Which will come first: present tumor, ischemic stroke, cerebrovascular disease, neurodegeneration, getting hit by a bus?
I have to ask my current neuro-oncologist why my first tumor, fifteen years ago, mushroomed so quickly, what factor caused that growth. It bugs me that radiologists never approximate the number of microbleeds found in all parts of my brain (cerebrum, cerebellum, new one in pons). They just note “foci of susceptibility.” I take three anti-epileptic drugs (Lacosamide, Zonisamide, and Klonopin), with intermittent seizures. Reading your work and other articles, I assume my hippocampus has deteriorated, with increasing memory problems, as well as the location of my first tumor, the temporal-parietal lobe.
I continue to take methylphenidate (a central nervous system stimulant) and would have trouble getting out of bed without it. Waning energy, increasing fatigue, less time to focus, though I still retain full function (writing, reading) up to two or three hours, and have a “pen-a-poem-a-day” exchange with a friend to keep the neurons firing. But physically, after a fall last January, I can no longer run. Interesting observation: walking, yoga, any form of exercise is “good for my brain,” yet I feel prodromal about five minutes after I stop, requiring rest for fifteen-to-twenty minutes, to equilibrate. I’m fine afterwards, yet without the break, I’ll have a seizure or a headache within the hour.

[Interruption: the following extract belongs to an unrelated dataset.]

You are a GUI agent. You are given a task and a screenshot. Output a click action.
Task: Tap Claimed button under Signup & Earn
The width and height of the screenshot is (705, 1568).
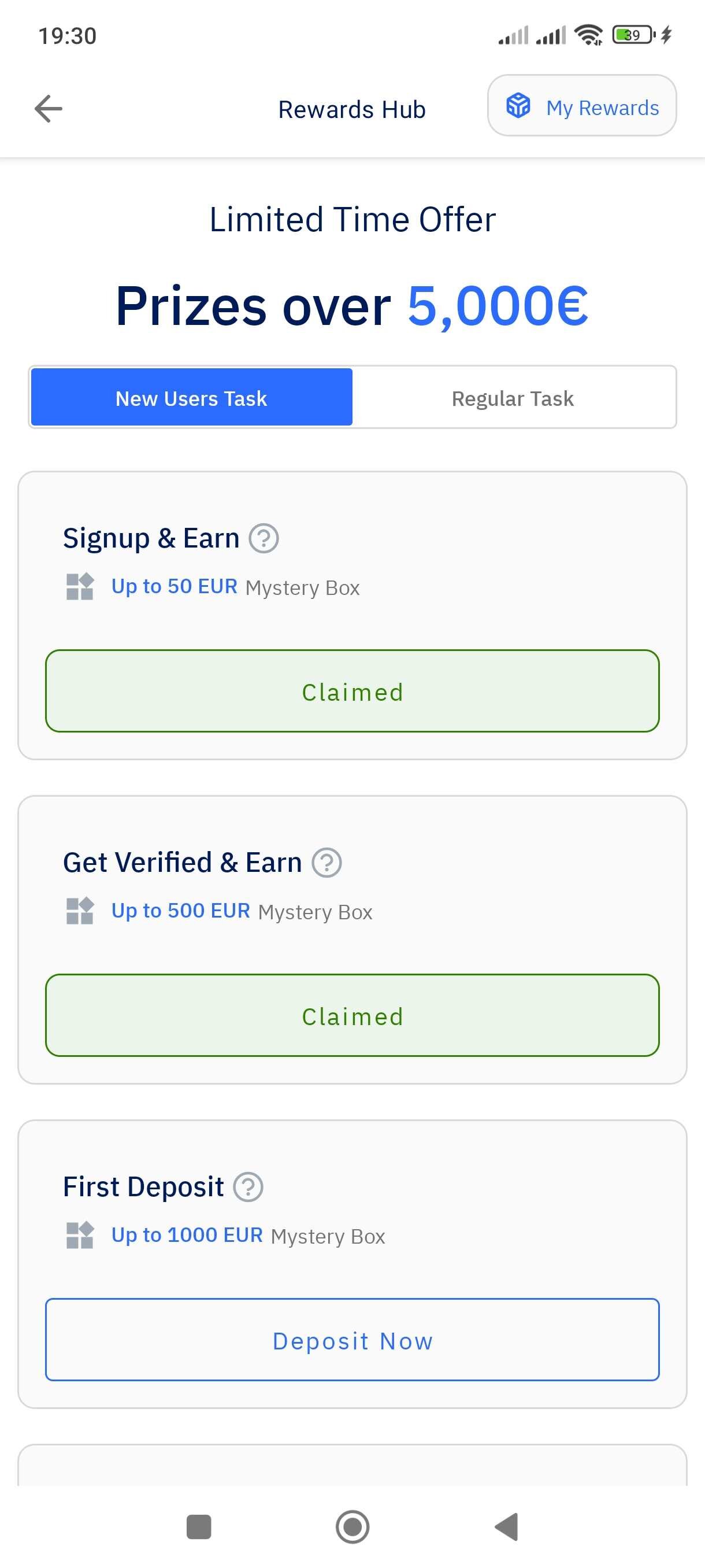pyautogui.click(x=353, y=691)
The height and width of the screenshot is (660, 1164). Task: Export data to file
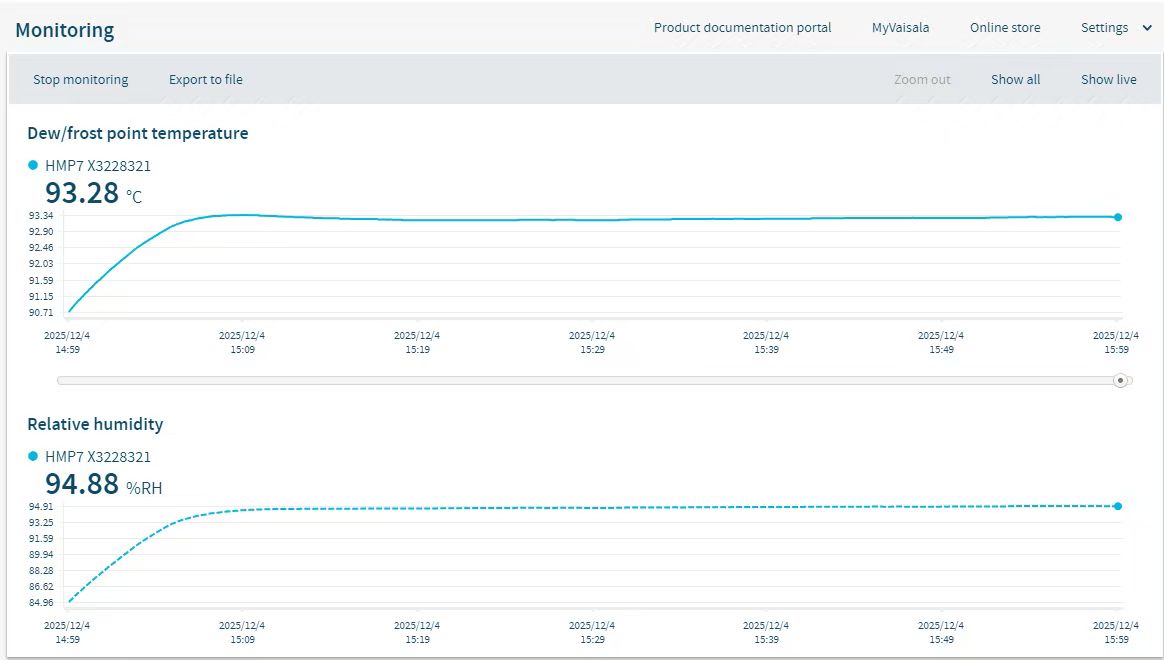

The above is Too Much Unnecessary Information, given as a warning of what you’ll get if desired. I want to leave my brain to your lab, requiring documents for the process to go as smoothly as possible.
I’m also wrestling with the problem of staying in California, dying at home with hospice care. The alternative: moving to my cousin and her husband’s place in New Hampshire. But they would put me in a care home at some point. Would it still be possible to ship my brain across the country? If I do die at home in Berkeley, and not in a hospital or treatment facility, how much time is needed to keep the brain safe for transportation?
Weird questions, exemplifying my motto: What does not kill you gives you a morbid sense of humor.
If you accept my available brain, I know you’ll research it well. Thin slices, please.